JBoss-Debug-Eclipse-Debug-Config

In here we choose to create a new Remote Java Application giving it a name and connection details for your JBoss server – so in my case its localhost. The port MUST be the same as the port expected in your JBoss run file, in this case by default its port 8787.

JBoss-Debug-Eclipse-Debug-New-Config

Ok thats it – debug should be setup. When you start JBoss it’ll pause waiting for you to start the debugger in Eclipse – just go back to the bug symbol and select your configuration you just made. JBoss will continue to load after this point and Eclipse should start showing you JBoss’s processes that it’s running.

JBoss-Debug-Startup

Now we can add in breakpoints to our code allowing us to step through the code when its activated on JBoss – so if a user submits a form that calls in a bean which does x, y, z then we can see the logic that happens and if any issues occur – this is really useful for things like payment pipelines.

JBoss-Debug-Eclipse-Debug-Breakpoint

To toggle a breakpoint or to enable/ disable an existing one, just click in the left margin of your code window at the line you want to begin to step through. When this line gets processed JBoss will stop and you can then use the step through commands on the debug menu.

JBoss-Debug-Eclipse-Debug-Step-Through

If you’re using the startDynamoOnJboss and run-in-place methods for your server then you can debug and fix your code theoretically very quickly and easily.

Hot Deploy Java code/ ATG components on JBoss

Pretty simple, on a production environment you start JBoss with its run file and a series of commands, which then picks up your EAR file from the deployment directory.
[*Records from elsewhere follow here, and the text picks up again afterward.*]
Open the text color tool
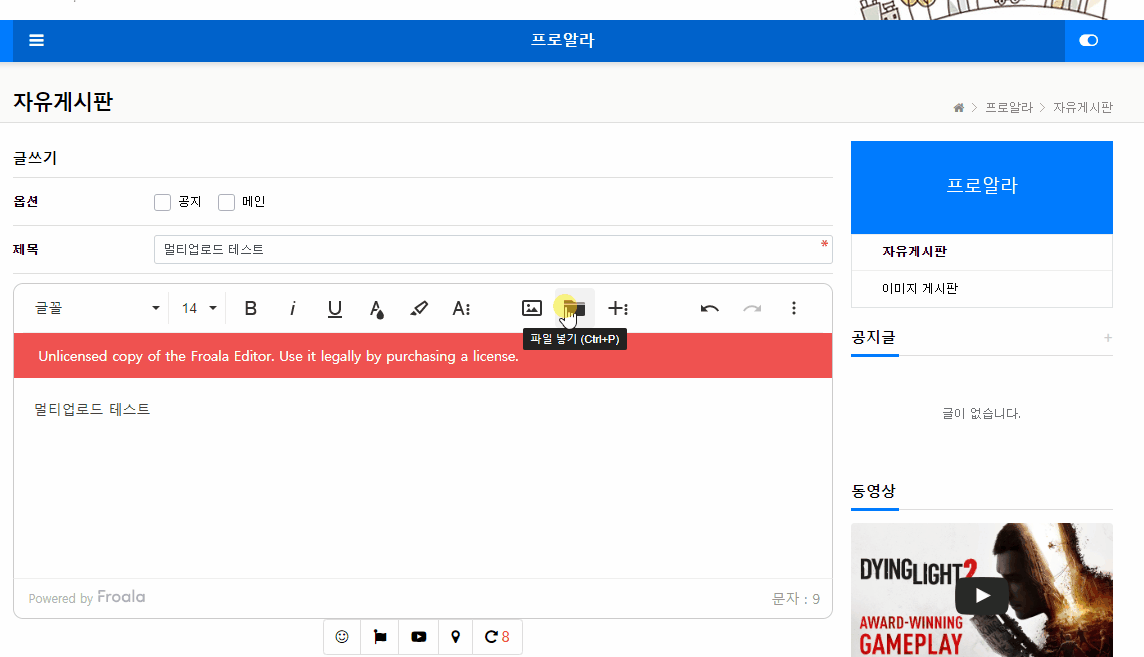 tap(377, 308)
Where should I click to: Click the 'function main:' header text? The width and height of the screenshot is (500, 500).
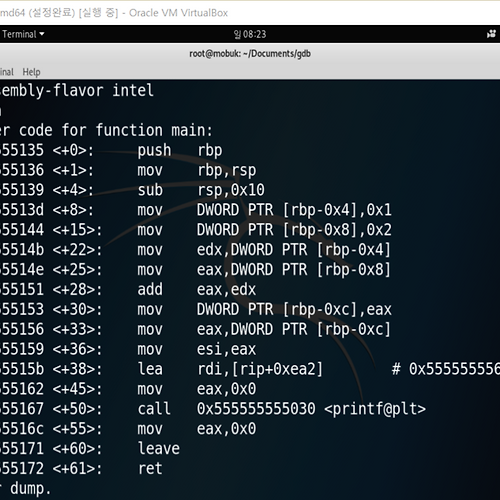(154, 130)
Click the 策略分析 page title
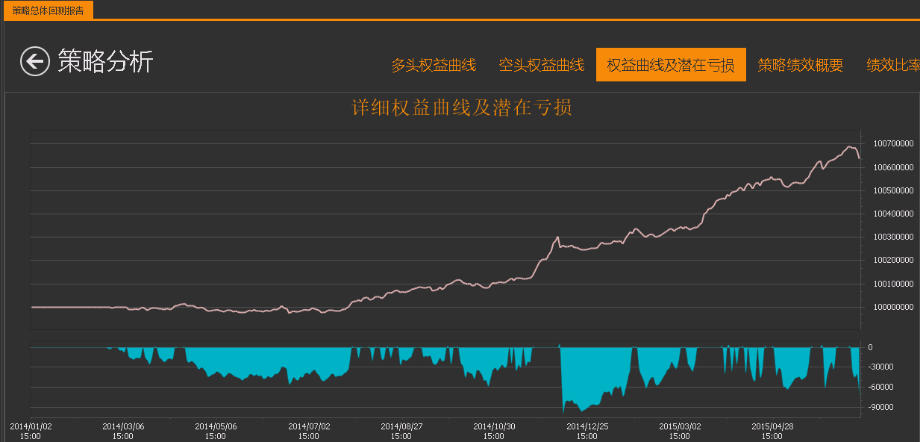This screenshot has height=442, width=920. (x=105, y=62)
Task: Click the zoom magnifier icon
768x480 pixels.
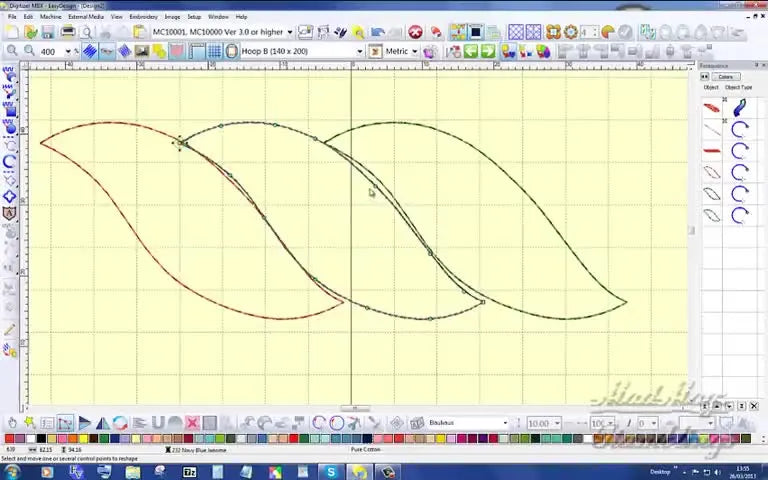Action: point(12,51)
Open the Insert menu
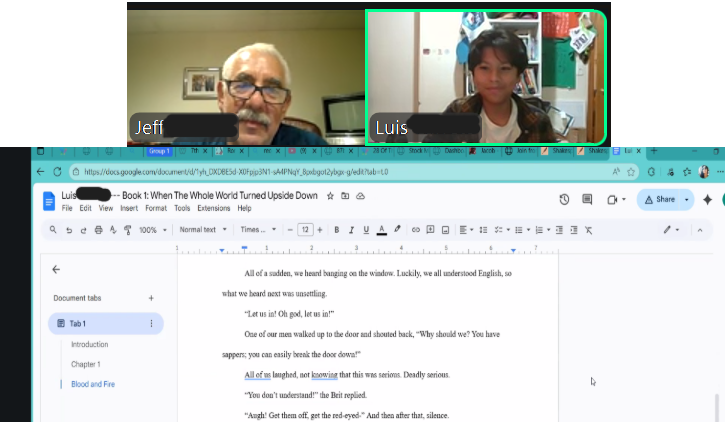The image size is (725, 422). 129,209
Which is a fine process to go through, but what if you’re developing code and you don’t want to wait the several minutes for a build and deployment – on a windows system this can take well over 20 minutes to achieve if you’re running things locally.

We want to do hot deployment so that when you make small changes in your java class/ ATG component you don’t have to rebuild and restart JBoss each time and you save yourself a lot of time.
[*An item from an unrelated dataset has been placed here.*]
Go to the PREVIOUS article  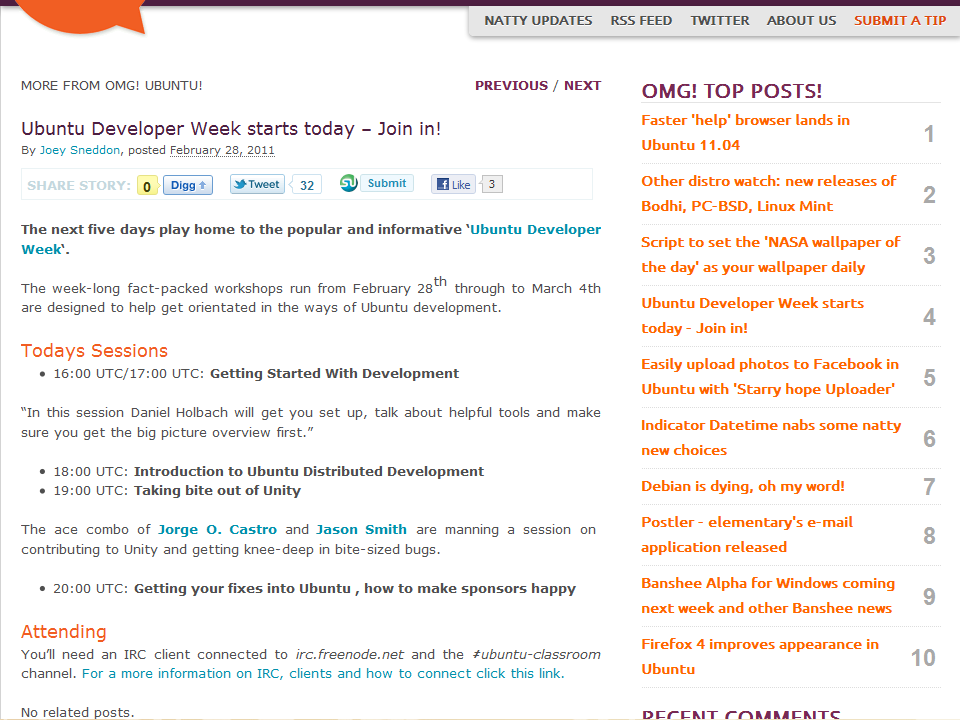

We can do this by starting JBoss in the following way:

To avoid building an EAR file each time rather than using JBoss’s run file (/JBoss/bin/run.bat or run.sh) ATG provides a way to start JBoss and build the EAR on the fly from your working directory. This means that you can make changes to JSP’s etc… and see the changes instantly. To do this from your command prompt/shell go to your ATG home directory (/ATG/ATG22007.1/home/bin/) and in the bin run this file: StartDynamoOnJBoss.

In order for this to work and hot deployments to work we need to pass in a few parameters for this to work. Firstly the dynamo server to use – if you’re using one. Next set the name of the jBoss server using the -c flag. Then set the modules you want to load so your projects bin/ code source directory, ATG modules etc… and finally set the most important command -f -run-in-place which tells jBoss to compile and run the code from your projects directory rather than look for an EAR file in its deploy directory. So the start command looks like this:

startDynamoOnJBoss MY_DYNAMO_SERVER_NAME -c MY_JBOSS_SERVER_NAME -m MYPROJECT.core -f -run-in-place

And thats it. Now you can make changes to your files in Eclipse and you won’t need to restart jBoss. But there is one last thing – make sure to set your project in Eclipse to build automatically – you can set this under the project menu at the top.